── GIVEN INFORMATION ──

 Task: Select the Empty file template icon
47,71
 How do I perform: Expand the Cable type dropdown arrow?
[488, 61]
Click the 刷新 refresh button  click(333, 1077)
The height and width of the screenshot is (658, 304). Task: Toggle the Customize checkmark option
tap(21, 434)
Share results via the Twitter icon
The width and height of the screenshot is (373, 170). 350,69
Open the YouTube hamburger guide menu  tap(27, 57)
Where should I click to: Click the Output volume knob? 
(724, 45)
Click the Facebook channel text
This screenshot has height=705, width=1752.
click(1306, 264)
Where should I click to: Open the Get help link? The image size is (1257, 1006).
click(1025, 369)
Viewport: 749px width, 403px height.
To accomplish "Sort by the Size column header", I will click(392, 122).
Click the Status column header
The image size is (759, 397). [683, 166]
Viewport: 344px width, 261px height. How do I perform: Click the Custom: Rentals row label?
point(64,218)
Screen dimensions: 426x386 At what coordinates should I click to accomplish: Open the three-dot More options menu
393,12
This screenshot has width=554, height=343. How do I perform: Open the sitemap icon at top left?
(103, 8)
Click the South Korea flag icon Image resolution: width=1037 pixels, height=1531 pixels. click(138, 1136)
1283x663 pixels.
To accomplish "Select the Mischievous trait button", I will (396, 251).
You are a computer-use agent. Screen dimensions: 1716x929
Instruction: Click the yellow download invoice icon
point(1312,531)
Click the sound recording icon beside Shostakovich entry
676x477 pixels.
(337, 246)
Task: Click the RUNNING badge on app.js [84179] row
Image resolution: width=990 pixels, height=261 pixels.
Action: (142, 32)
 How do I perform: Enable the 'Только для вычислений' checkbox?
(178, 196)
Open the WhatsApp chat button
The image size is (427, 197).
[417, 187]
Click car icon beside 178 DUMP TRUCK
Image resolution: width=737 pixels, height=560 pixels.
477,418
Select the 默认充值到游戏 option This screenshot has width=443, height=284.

───

• PROBLEM: Find the string "beside" in the entries above. Copy each line where it occurs.

• OUTPUT:
Click the sound recording icon beside Shostakovich entry
Click car icon beside 178 DUMP TRUCK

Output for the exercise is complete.